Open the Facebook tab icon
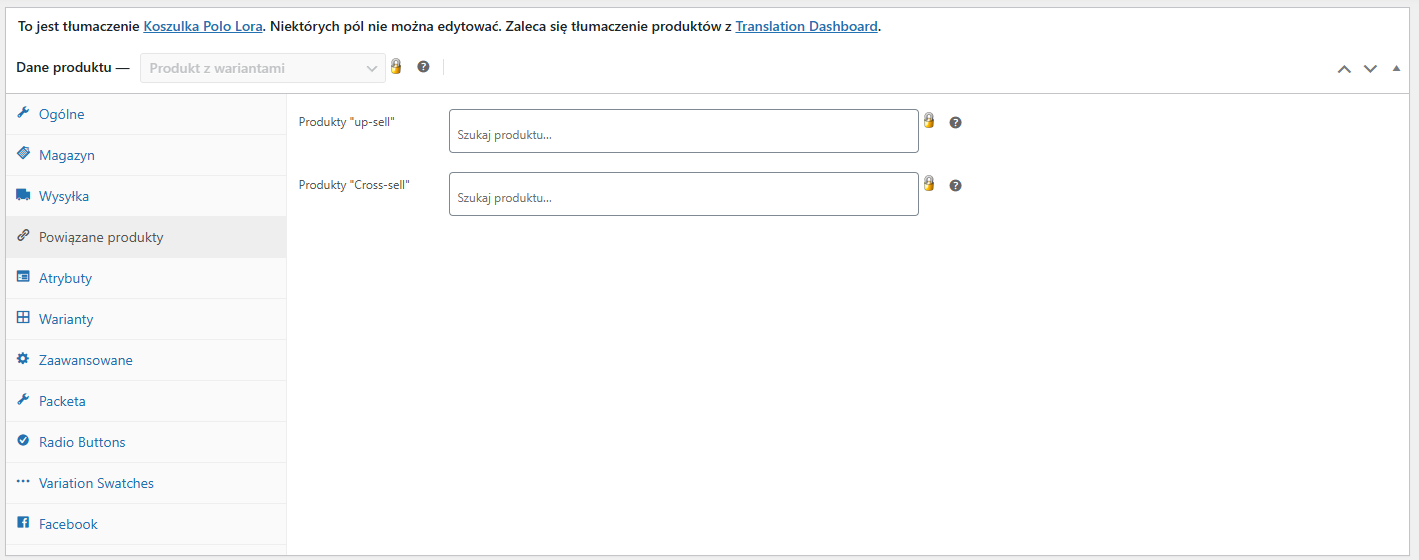 point(23,523)
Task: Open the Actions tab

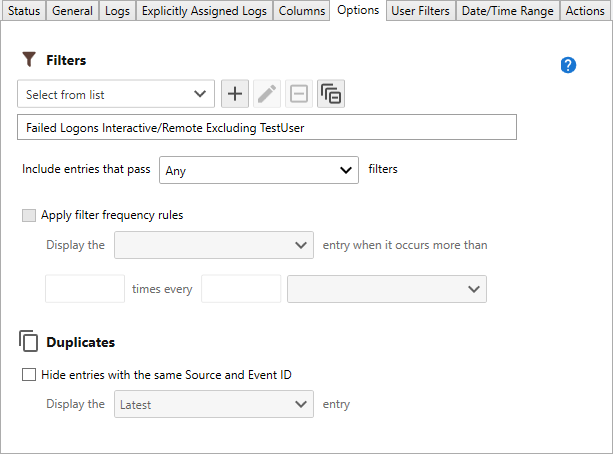Action: [x=584, y=11]
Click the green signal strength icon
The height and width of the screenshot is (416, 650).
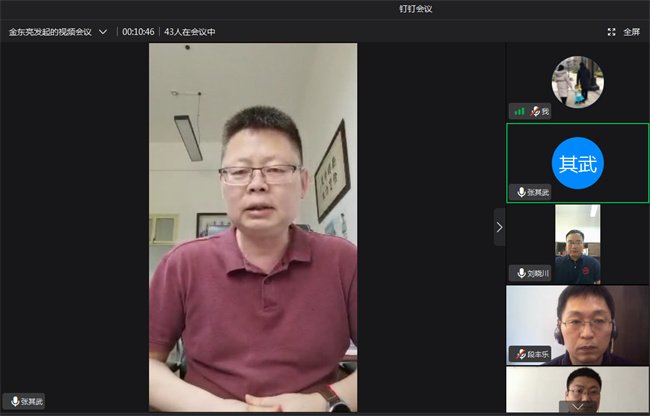(x=518, y=111)
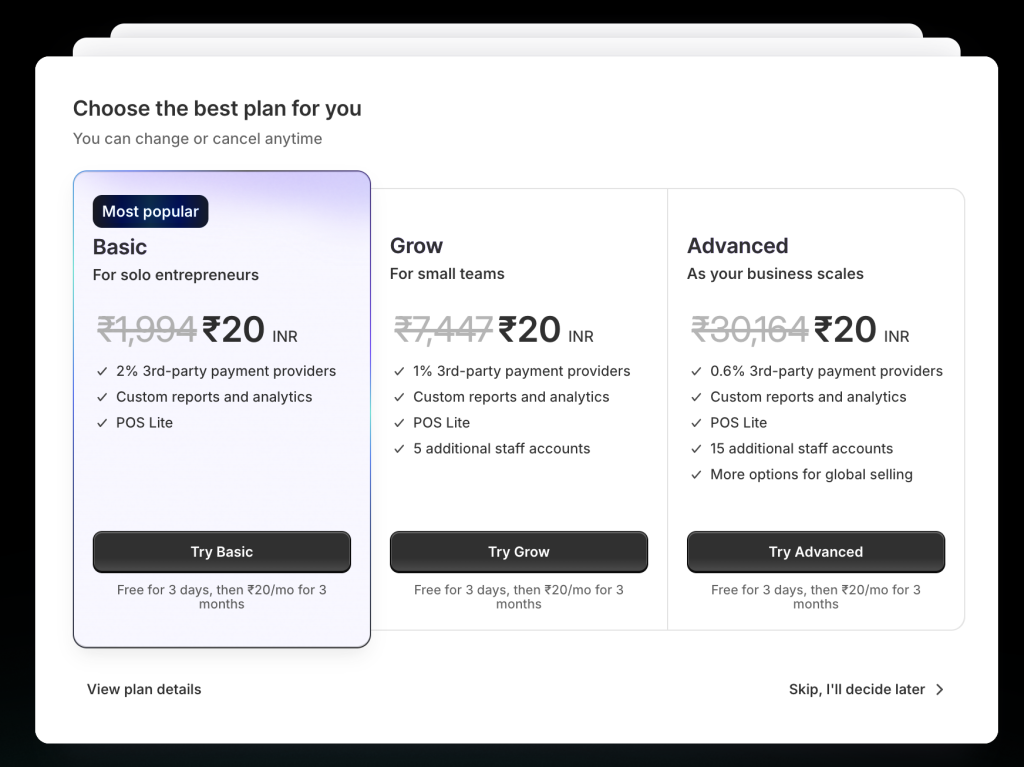1024x767 pixels.
Task: Click checkmark beside "2% 3rd-party payment providers"
Action: tap(101, 371)
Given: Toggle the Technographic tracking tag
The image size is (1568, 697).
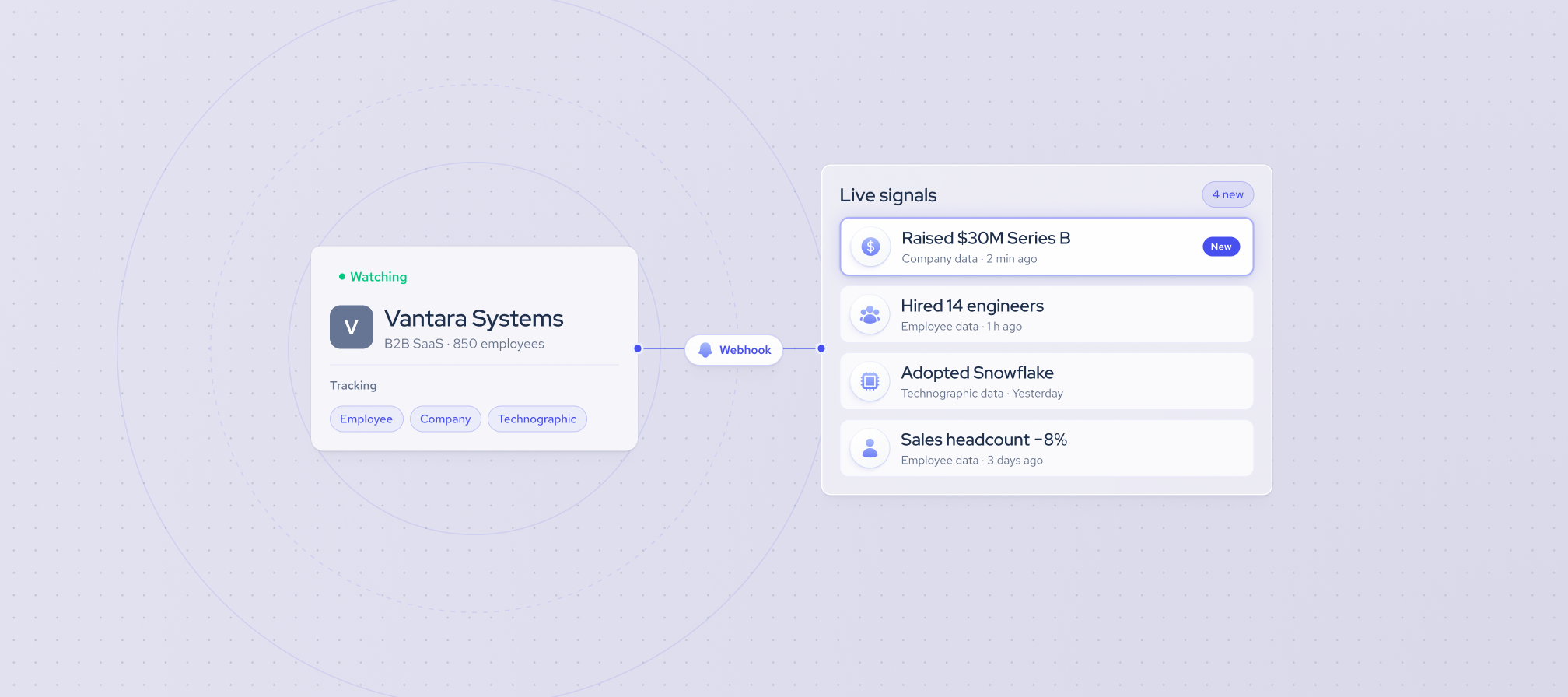Looking at the screenshot, I should tap(537, 419).

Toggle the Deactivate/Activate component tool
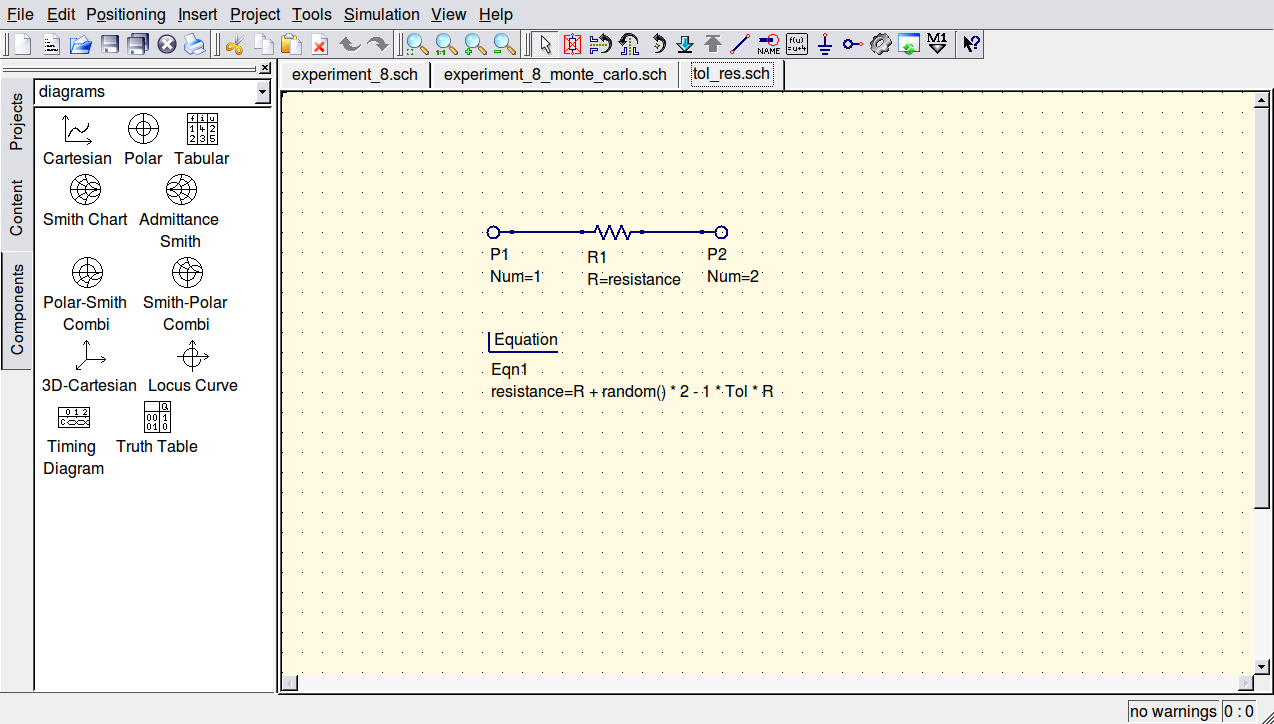[572, 44]
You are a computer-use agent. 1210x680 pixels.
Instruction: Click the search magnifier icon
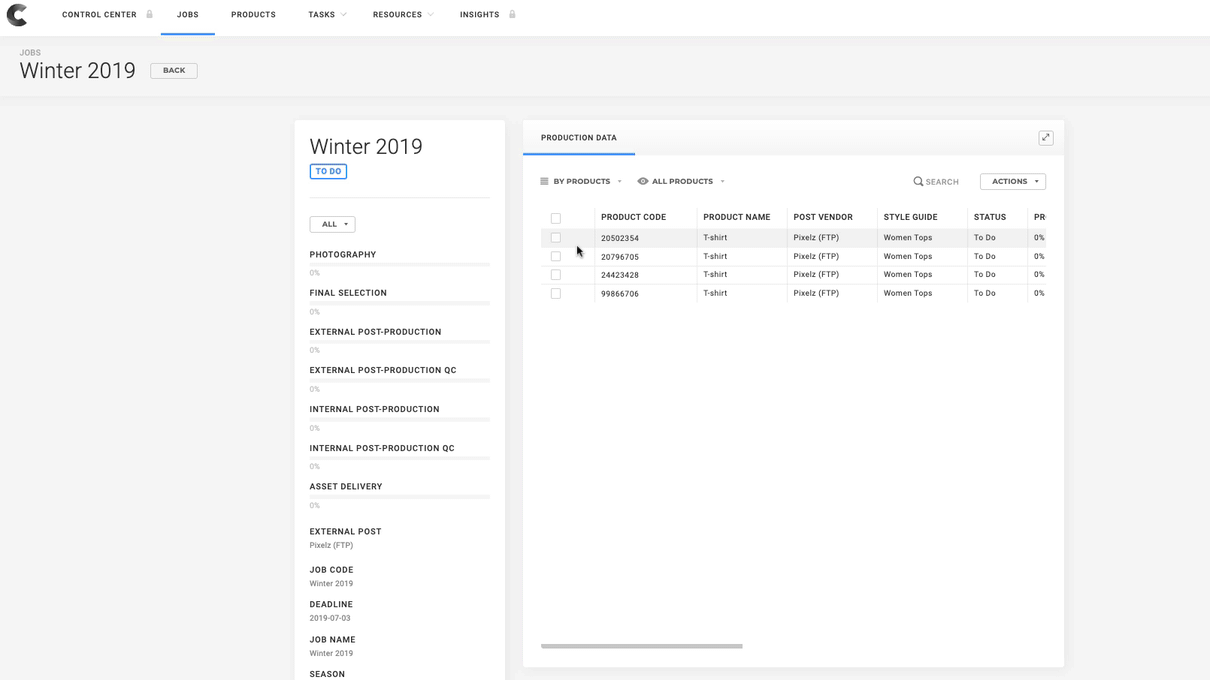point(918,182)

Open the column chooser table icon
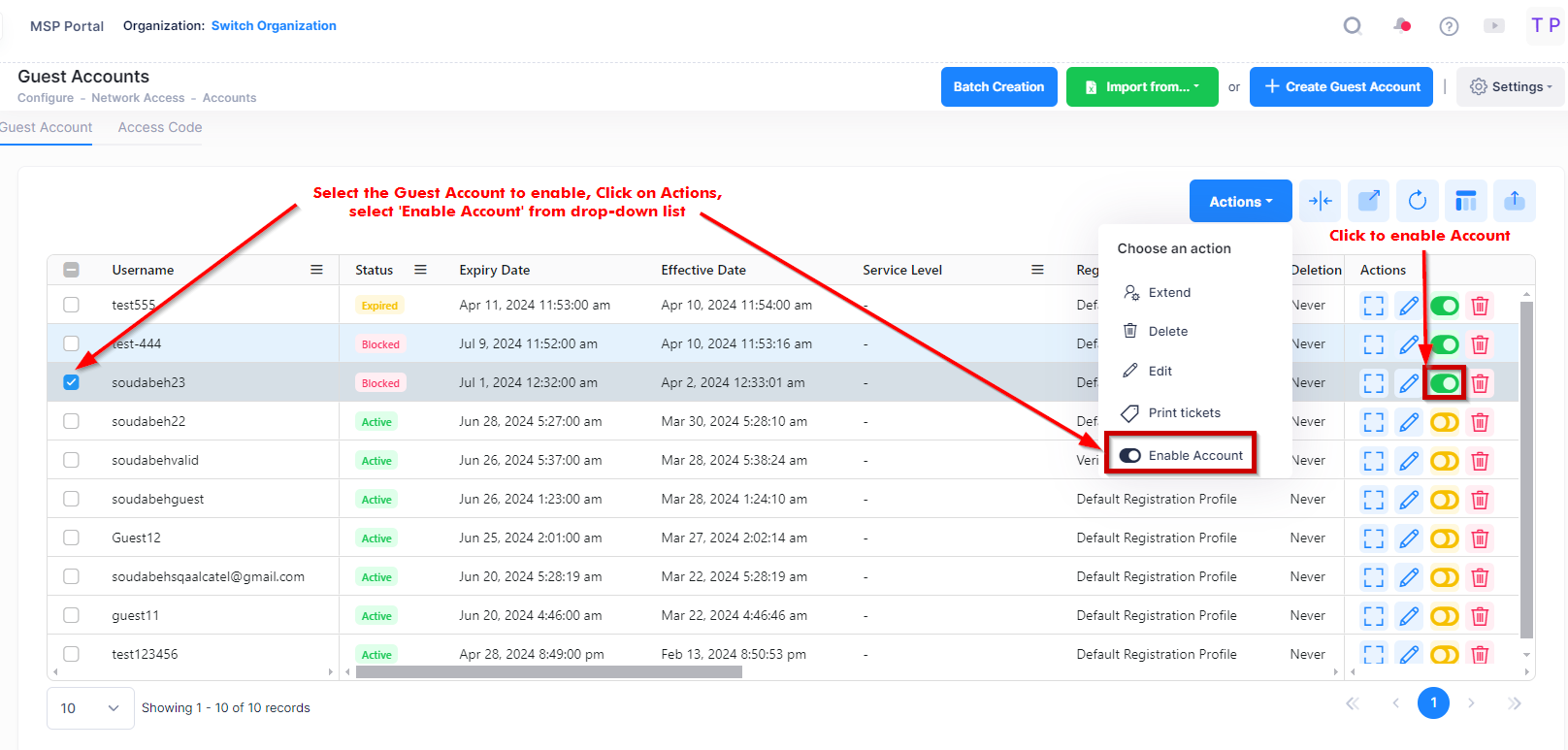pyautogui.click(x=1466, y=201)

§ Task instructions
Your task is to restate word for word the lines from the line holding "You are a computer-use" through the final line of the listing, both included, but none of the pictures.

§ Expected answer
You are a computer-use agent. 1210x680 pixels.
Instruction: Click the search magnifier icon
point(918,182)

Open the column chooser table icon
pyautogui.click(x=1466, y=201)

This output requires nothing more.